***** Data for this exercise
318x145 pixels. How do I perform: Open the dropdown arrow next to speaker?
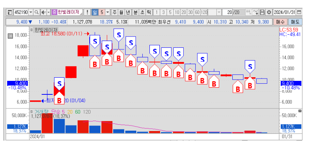tap(49, 12)
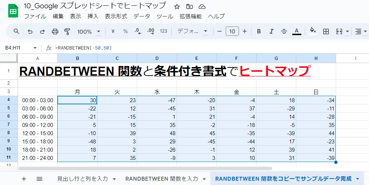Toggle italic formatting
The width and height of the screenshot is (369, 185).
tap(271, 31)
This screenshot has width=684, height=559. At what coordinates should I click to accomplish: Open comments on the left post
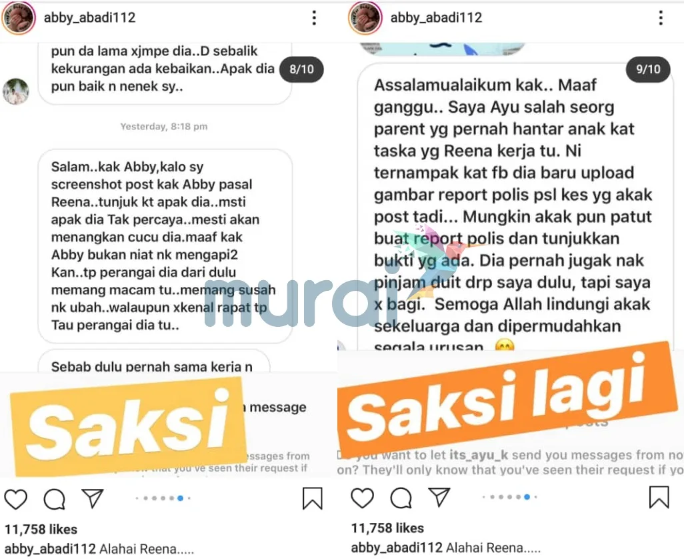(x=55, y=499)
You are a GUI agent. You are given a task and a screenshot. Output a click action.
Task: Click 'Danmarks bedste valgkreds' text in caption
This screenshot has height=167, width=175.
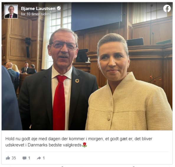55,145
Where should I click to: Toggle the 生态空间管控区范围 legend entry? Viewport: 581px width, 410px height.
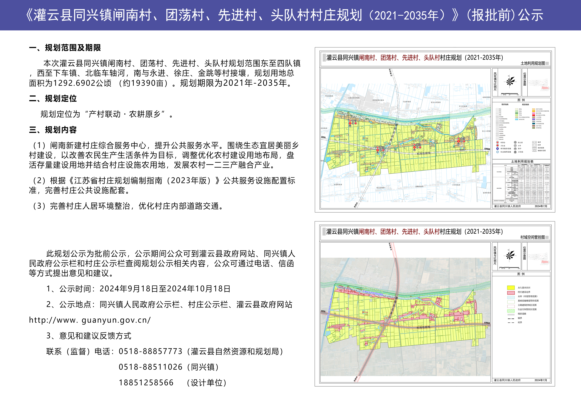(x=511, y=311)
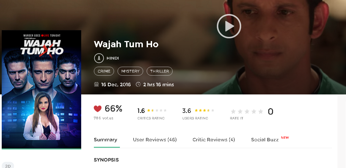Select the fourth star in Rate It
The image size is (346, 168).
tap(254, 112)
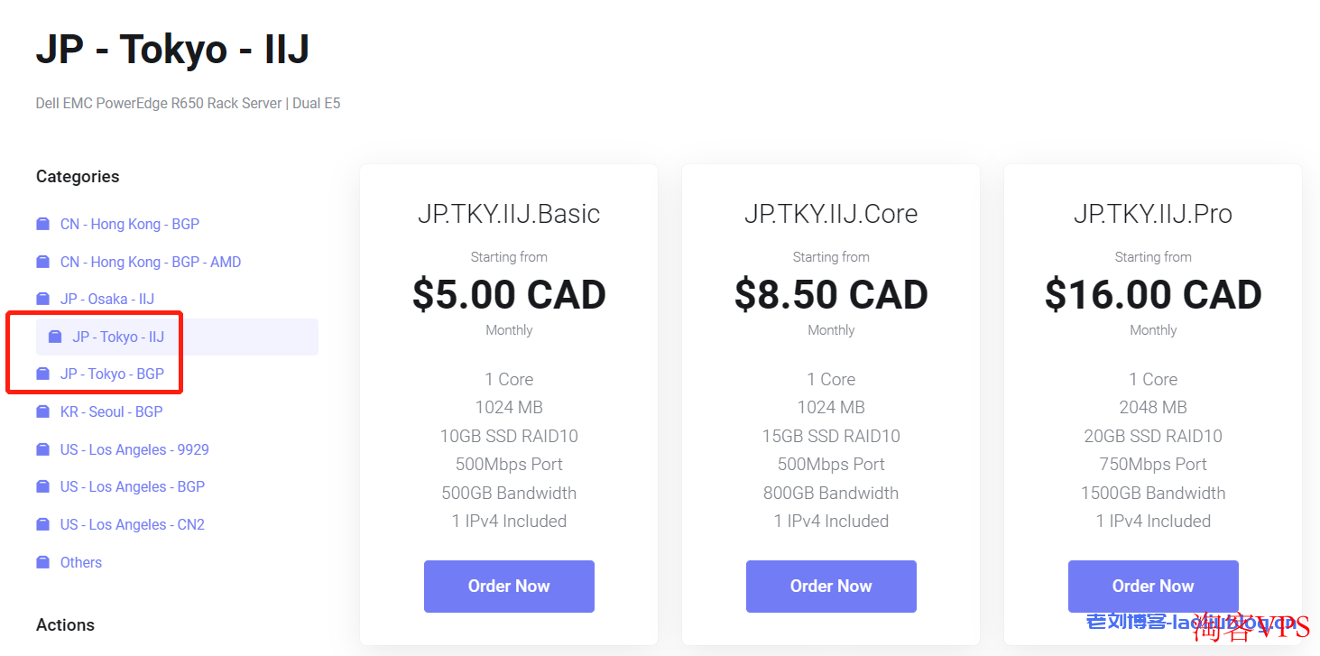The height and width of the screenshot is (656, 1320).
Task: Click the box icon beside JP - Tokyo - BGP
Action: (42, 374)
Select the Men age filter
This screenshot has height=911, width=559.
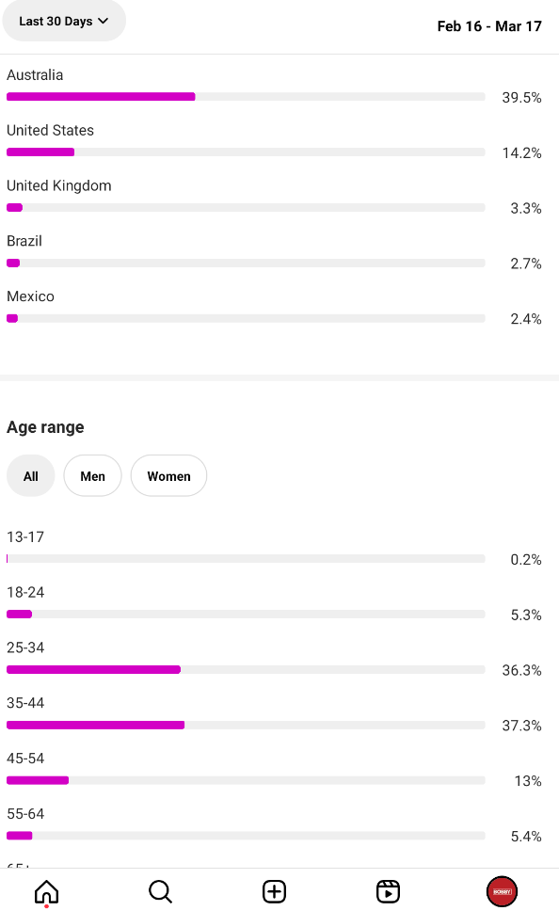pos(93,476)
**********
Rewrite the data above with every occurrence of "This screenshot has" swapped for "The image has", leaving everything else unchanged and omitting the pictures.

## Result for this exercise
318x145 pixels. How do I perform: Open the dropdown arrow next to speaker?
tap(49, 12)
Toggle italic formatting
The width and height of the screenshot is (369, 185).
tap(271, 31)
The image has width=684, height=559. At what coordinates should I click to accomplish: Open comments on the left post
(x=55, y=499)
You are a GUI agent. You are given a task and a screenshot. Output a click action.
Task: Click 'Danmarks bedste valgkreds' text in caption
The image has height=167, width=175.
55,145
Where should I click to: Toggle the 生态空间管控区范围 legend entry? Viewport: 581px width, 410px height.
(x=511, y=311)
Select the fourth star in Rate It
The image size is (346, 168).
tap(254, 112)
The height and width of the screenshot is (656, 1320).
Task: Click the box icon beside JP - Tokyo - BGP
Action: (42, 374)
Select the Men age filter
The image has height=911, width=559.
pos(93,476)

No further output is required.